◆ **Requirement**: In the listing below, find the line containing "Task: Click the URL address bar field" and the line containing "Task: Open the ellipsis more-actions menu". Repeat exactly those two lines and every line between them, nothing more.

◆ **Material supplied**:
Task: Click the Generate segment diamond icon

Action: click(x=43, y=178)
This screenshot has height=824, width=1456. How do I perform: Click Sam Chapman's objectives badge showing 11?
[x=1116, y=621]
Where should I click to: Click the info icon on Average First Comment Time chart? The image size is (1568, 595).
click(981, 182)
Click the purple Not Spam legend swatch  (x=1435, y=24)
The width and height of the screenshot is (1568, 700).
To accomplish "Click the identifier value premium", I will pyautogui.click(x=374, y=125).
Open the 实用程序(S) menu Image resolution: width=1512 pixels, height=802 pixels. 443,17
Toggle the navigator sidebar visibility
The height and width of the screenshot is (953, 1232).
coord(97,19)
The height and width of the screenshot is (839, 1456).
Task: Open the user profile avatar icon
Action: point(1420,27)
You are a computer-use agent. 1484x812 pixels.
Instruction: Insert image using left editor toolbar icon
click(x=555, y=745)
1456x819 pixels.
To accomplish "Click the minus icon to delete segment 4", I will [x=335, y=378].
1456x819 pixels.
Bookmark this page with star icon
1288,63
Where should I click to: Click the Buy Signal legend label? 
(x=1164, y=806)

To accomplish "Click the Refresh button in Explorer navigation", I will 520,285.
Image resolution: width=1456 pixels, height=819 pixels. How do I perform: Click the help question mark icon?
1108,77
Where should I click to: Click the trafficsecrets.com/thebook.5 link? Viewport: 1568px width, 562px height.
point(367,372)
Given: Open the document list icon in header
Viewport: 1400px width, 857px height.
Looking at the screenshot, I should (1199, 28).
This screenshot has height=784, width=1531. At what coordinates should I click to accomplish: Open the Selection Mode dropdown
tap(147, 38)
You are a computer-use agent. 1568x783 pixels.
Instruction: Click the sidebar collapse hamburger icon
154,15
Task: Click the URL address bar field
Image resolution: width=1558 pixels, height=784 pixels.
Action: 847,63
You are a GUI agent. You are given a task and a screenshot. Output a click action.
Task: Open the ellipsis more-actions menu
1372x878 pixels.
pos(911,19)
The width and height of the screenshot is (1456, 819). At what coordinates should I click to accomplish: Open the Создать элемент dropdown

◆ **Result of the task**:
Task: Click the URL address bar field
Image resolution: width=1558 pixels, height=784 pixels.
Action: 847,63
You are a GUI agent. You are given a task and a screenshot. Output a click action.
Task: Open the ellipsis more-actions menu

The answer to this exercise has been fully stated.